To achieve this objective, risk measures need to be consistent from period to period. They need to increase when volume of activity increases, but they also need to reflect changes in the riskiness of activities as time passes and as the portfolio of the risk taker changes.

Good risk measures provide a projected outcome; but in some cases, such calculations are not available and risk indicators must be used instead.

Risk indicators measure something that is closely related to the risk and so can be expected to vary similarly to an actual risk measure, if one were available.

For insurers, current state-of-the-art risk measures are based upon computer models of the risk taking activities.

With these models, risk managers can determine a broad range of possible outcomes for a risk taking activity and then define the risk measure as some subset of those outcomes.

Value at Risk

The most common such measure is called value at risk (VaR). If the risk model is run with a random element, usually called a Monte Carlo or stochastic model, a 99% VaR would be the 99th worst result in a run of 100 outcomes, or the 990th worst out of 1000.

Contingent Tail Expectation

This value might represent the insurer’s risk capital target. A similar risk measure is the contingent tail expectation (CTE), which is also called the tail value at risk (TVaR).

The 99% CTE is the average of all the values that are worse than the 99% VaR. You can think of these two values in this manner: if a company holds capital at the 99% VaR level, then the 99% CTE minus the 99% VaR is the average amount of loss to policyholders should the company become insolvent.

Rating agencies, and increasingly regulators, require companies to provide results of risk measures from stochastic models of natural catastrophes.

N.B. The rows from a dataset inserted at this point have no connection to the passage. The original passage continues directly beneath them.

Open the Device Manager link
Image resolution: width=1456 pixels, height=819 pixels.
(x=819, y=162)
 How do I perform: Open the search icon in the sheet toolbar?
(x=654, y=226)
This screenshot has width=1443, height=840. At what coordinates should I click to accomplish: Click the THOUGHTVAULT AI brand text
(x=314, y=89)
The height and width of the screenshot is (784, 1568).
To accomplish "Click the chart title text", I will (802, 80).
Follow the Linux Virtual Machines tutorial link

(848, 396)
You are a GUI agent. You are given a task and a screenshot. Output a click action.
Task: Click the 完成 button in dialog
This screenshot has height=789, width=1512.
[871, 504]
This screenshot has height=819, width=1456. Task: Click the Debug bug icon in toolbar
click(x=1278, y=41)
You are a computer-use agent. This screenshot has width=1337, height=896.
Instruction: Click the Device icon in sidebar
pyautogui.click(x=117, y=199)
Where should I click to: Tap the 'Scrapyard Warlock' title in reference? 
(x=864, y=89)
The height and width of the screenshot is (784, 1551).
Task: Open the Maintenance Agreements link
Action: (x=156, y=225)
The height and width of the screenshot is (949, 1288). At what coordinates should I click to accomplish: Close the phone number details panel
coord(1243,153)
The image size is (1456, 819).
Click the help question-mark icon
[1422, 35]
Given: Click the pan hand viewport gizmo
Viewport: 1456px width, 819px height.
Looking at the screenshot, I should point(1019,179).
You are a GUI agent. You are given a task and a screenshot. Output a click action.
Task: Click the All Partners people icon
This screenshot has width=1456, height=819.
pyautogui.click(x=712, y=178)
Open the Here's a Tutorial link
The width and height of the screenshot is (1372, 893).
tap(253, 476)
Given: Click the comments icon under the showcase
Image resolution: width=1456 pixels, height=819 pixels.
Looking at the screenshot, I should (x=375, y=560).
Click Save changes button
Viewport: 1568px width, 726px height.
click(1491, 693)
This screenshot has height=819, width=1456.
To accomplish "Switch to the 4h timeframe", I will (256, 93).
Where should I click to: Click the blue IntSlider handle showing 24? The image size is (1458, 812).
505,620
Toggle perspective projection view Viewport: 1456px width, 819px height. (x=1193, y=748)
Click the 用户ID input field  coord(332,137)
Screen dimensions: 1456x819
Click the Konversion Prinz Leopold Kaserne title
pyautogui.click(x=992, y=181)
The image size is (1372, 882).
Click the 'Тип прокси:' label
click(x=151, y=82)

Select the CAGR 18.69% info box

Stochastic models are also used to estimate other risk exposures, including underwriting risk from other lines of insurance coverage and investment risk.

In addition to stochastic models, insurers also model possible losses under single well-defined adverse scenarios. The results are often called stress tests.

Regulators are also increasingly calling for stress tests to provide risk measures that they feel are more easily understood and compared among companies.

Key Risk Indicators

Most other risks, especially strategic and operational risks, are monitored by key risk indicators (KRIs). For these risks, good measures are not available and so we must rely on indicators.

For example, an economic downturn could pose risk to an insurer’s growth strategy. While it may be difficult to measure the likelihood of a downturn or the extent to which it would impair growth, the insurer can use economic forecasts as risk indicators.

Of course, simply measuring risk is insufficient. The results of the measurement must be communicated to people who can and will use the risk information to appropriately steer the future activity of the company.

Risk Dashboard

Simple charts of numbers are sufficient in some cases, but the state of the art approach to presenting risk measurement information is the risk dashboard.

With a risk dashboard, several important charts and graphs are presented on a single page, like the dashboard of a car or airplane, so that the user can see important information and trends at a glance.

The risk dashboard is often accompanied by the charts of numbers, either on later pages of a hard copy or on a click-through basis for on-screen risk dashboards.

Dashboard Example

Dave Ingram blog 2 image

Regulators won’t may not expect all companies to have sophisticated stochastic models and risk dashboards in place. Solvency II focuses on proportionality. The approach of each company should reflect the nature, scale and complexity of their business.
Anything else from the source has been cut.